Over three-quarters of women (76%) say choosing to work flexibly will limit their career with 65% men sharing a similar sentiment, according to the latest Hays UK Gender Diversity Report 2017.
The research, complied by recruiter Hays, refers to a survey of over 5,400 respondents from professionals in the UK, and examines the views and actions of men and women towards gender diversity in the UK.
The report also highlights that perceptions and financial issues are resulting in the majority of male parents not taking the option of shared parental leave. Nearly a third of workers (32%) believe men who take shared parental leave may be seen as less committed to their careers, with the vast majority choosing to return to work without taking the extended leave option.

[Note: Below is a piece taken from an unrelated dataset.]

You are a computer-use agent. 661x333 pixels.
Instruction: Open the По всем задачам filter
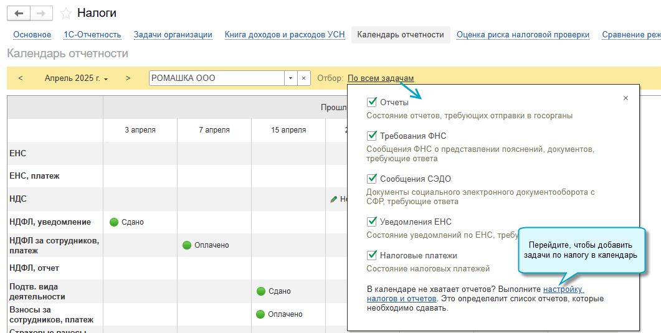(380, 78)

The research found both men and women feel they have increased freedom to promote their skills and abilities in the workplace than in previous years. However, the majority acknowledge that obstacles to gender equality still exist.
Some 84% of workers say it’s important that flexible working options are available to them in their workplace, but many choose not to take any, and two-thirds think doing so will have a negative impact on their career.
However, both men and women think flexible working options have helped improve the gender balance in senior roles, with 61% saying flexible working has improved the representation of women in senior positions.
The research also shows that the vast majority of male parents aren’t taking the full allowance of their parental leave, despite 78% of workers believing it could be a factor which improves gender diversity in the workplace. Close to half of organisations (42%) reported having shared parental leave policies in place, yet uptake of shared parental leave remains low.
Close to half of the workforce (42%) believe fathers take little or none of their parental leave entitlement.
Concerns about a financial impact on the family was the biggest factor for both genders for not doing so, followed by widely held concern that men may be viewed as being less committed to their career – 32% of both genders believe this is the case.
The research also found men were more than twice as likely to be promoted following having children at nearly a quarter (24%), compared to 10% of women.
Progression after becoming a parent was not an issue for the majority of men (79%) who retained their current role or moved into a more senior one. By contrast almost a third (31%) of women took a part time role or a role at a lower pay grade.
Yvonne Smyth, Head of Diversity at Hays UK & Ireland, said: “It’s concerning that although these initiatives are viewed as important options to both men and women and are directly associated with bridging the gender divide, employees are worried about the negative impact a leave of absence and more flexible working pattern may have on their career.
“Employers need to be promoting communication and training on this to make sure senior leadership and middle management are better equipped to promote the benefits of these policies and address stated or unspoken concerns”.